Monitor Performance for AlwaysOn Availability Groups
The performance aspect of AlwaysOn Availability Groups is crucial to maintaining the service-level agreement (SLA) for your mission-critical databases. Understanding how AlwaysOn Availability Groups ship logs to secondary replicas can help you estimate the recovery time objective (RTO) and recovery point objective (RPO) of your AlwaysOn implementation and identify bottlenecks in poorly performing availability groups or replicas. This topic describes the synchronization process, shows you how to calculate some of the key metrics, and gives you the links to some of the common performance troubleshooting scenarios.
The following topics are covered:
Data Synchronization Process
Flow Control Gates
Estimating Failover Time (RTO)
Estimating Potential Data Loss (RPO)
Monitoring for RTO and RPO
Performance Troubleshooting Scenarios
Useful Extended Events
Data Synchronization Process
To estimate the time to full synchronization and to identify the bottleneck, you need to understand the synchronization process. Performance bottleneck can be anywhere in the process, and locating the bottleneck can help you dig deeper into the underlying issues. The figure and table below illustrate the data synchronization process:
Sequence | Step Description | Comments | Useful Metrics |
1 | Log Generation | Log data is flushed to disk. This log must be replicated to the secondary replicas. The log records enter the send queue. | SQL Server:Database > Log bytes flushed\sec |
2 | Capture | Logs for each database is captured and sent to the corresponding partner queue (one per database-replica pair). This capture process runs continuously as long as the availability replica is connected and data movement is not suspended for any reason, and the database-replica pair is shown to be either Synchronizing or Synchronized. If the capture process is not able to scan and enqueue the messages fast enough, the log send queue builds up. | SQL Server:Availability Replica > Bytes Sent to Replica\sec, which is an aggregation of the sum of all database messages queued for that availability replica. log_send_queue_size (KB) and log_bytes_send_rate (KB/sec) on the primary replica. |
3 | Send | The messages in each database-replica queue is dequeued and sent across the wire to the respective secondary replica. | SQL Server:Availability Replica > Bytes sent to transport\sec and SQL Server:Availability Replica > Message Acknowledgement Time (ms) |
4 | Receive and Cache | Each secondary replica receives and caches the message. | Performance counter SQL Server:Availabiltiy Replica > Log Bytes Received/sec |
5 | Harden | Log is flushed on the secondary replica for hardening. After the log flush, an acknowledgement is sent back to the primary replica. Once the log is hardened, data loss is avoided. |
Performance counter SQL Server:Database > Log Bytes Flushed/sec Wait type HADR_LOGCAPTURE_SYNC |
6 | Redo | Redo the flushed pages on the secondary replica. Pages are kept in the redo queue as they wait to be redone. | SQL Server:Database Replica > Redone Bytes/sec redo_queue_size (KB) and redo_rate. Wait type REDO_SYNC |
Flow Control Gates
AlwaysOn Availability Groups is designed with flow control gates on the primary replica to avoid excessive resource consumption, such as network and memory resources, on all availability replicas. These flow control gates do not affect the synchronization health state of the availability replicas, but they can affect the overall performance of your availability databases, including RPO.

▶ EXERCISE DIRECTIONS
Transcribe everything in the availability group performance page from "Monitor Performance for" down to "performance troubleshooting scenarios.", word for word.

▶ GIVEN RECORDS

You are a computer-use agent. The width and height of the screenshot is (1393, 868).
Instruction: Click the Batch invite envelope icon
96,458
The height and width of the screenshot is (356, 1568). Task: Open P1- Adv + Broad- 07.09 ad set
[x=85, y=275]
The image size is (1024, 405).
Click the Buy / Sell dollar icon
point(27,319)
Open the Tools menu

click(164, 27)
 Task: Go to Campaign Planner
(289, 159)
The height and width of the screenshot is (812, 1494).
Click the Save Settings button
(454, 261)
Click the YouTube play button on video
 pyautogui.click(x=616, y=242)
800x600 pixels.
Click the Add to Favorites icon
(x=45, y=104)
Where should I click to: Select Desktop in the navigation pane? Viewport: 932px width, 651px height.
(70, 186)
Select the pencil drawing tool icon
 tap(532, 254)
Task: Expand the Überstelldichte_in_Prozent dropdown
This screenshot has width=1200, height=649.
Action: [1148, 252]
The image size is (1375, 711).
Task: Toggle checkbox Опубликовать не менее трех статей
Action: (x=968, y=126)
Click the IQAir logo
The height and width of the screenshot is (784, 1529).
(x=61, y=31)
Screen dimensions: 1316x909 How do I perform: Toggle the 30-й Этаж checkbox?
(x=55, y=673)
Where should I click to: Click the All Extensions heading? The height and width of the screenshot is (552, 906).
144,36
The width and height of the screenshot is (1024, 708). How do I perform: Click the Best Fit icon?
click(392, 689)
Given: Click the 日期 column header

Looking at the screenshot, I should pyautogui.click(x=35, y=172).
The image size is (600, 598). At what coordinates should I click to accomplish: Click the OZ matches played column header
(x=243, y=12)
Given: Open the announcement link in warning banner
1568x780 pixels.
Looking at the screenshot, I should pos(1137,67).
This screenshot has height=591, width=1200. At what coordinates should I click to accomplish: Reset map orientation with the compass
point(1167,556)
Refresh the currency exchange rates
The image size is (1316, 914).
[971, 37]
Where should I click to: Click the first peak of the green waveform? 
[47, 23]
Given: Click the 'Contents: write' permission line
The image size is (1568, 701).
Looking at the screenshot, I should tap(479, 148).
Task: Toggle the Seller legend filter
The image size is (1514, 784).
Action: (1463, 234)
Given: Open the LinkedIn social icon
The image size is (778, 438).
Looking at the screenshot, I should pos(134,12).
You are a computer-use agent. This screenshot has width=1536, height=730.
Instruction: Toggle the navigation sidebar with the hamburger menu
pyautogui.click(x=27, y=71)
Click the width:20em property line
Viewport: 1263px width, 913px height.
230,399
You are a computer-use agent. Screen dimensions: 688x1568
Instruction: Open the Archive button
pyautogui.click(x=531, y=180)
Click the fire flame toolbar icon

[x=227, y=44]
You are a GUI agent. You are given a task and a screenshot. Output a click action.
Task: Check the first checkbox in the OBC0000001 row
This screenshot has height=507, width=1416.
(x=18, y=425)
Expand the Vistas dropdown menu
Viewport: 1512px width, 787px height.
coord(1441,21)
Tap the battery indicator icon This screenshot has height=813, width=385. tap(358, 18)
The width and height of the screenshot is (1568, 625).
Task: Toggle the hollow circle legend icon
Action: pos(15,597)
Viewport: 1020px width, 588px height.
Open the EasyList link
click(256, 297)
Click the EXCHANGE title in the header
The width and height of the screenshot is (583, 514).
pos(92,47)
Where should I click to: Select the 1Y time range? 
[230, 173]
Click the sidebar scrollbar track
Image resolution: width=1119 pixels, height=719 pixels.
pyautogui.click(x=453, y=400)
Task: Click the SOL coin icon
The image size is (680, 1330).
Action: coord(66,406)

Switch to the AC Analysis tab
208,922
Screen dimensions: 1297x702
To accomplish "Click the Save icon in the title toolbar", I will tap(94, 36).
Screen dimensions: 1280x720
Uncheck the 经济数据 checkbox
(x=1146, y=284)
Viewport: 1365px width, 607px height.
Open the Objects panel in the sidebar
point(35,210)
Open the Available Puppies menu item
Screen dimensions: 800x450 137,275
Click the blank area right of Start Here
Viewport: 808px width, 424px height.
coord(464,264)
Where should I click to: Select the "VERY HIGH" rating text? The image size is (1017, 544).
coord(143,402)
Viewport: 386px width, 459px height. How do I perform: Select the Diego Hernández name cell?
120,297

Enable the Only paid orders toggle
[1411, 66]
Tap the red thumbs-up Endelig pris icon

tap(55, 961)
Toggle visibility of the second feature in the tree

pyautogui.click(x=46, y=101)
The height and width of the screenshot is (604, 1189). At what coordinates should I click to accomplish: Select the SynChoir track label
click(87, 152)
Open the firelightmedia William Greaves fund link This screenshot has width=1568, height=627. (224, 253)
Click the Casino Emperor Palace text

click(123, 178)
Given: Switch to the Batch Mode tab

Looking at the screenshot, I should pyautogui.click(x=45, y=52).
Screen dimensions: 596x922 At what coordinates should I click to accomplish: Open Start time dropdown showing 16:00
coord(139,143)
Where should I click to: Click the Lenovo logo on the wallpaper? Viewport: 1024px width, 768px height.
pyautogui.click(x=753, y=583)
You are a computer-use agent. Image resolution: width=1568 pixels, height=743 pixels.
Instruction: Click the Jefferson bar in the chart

▶ SOLVED PROBLEM
Monitor Performance for AlwaysOn Availability Groups
The performance aspect of AlwaysOn Availability Groups is crucial to maintaining the service-level agreement (SLA) for your mission-critical databases. Understanding how AlwaysOn Availability Groups ship logs to secondary replicas can help you estimate the recovery time objective (RTO) and recovery point objective (RPO) of your AlwaysOn implementation and identify bottlenecks in poorly performing availability groups or replicas. This topic describes the synchronization process, shows you how to calculate some of the key metrics, and gives you the links to some of the common performance troubleshooting scenarios.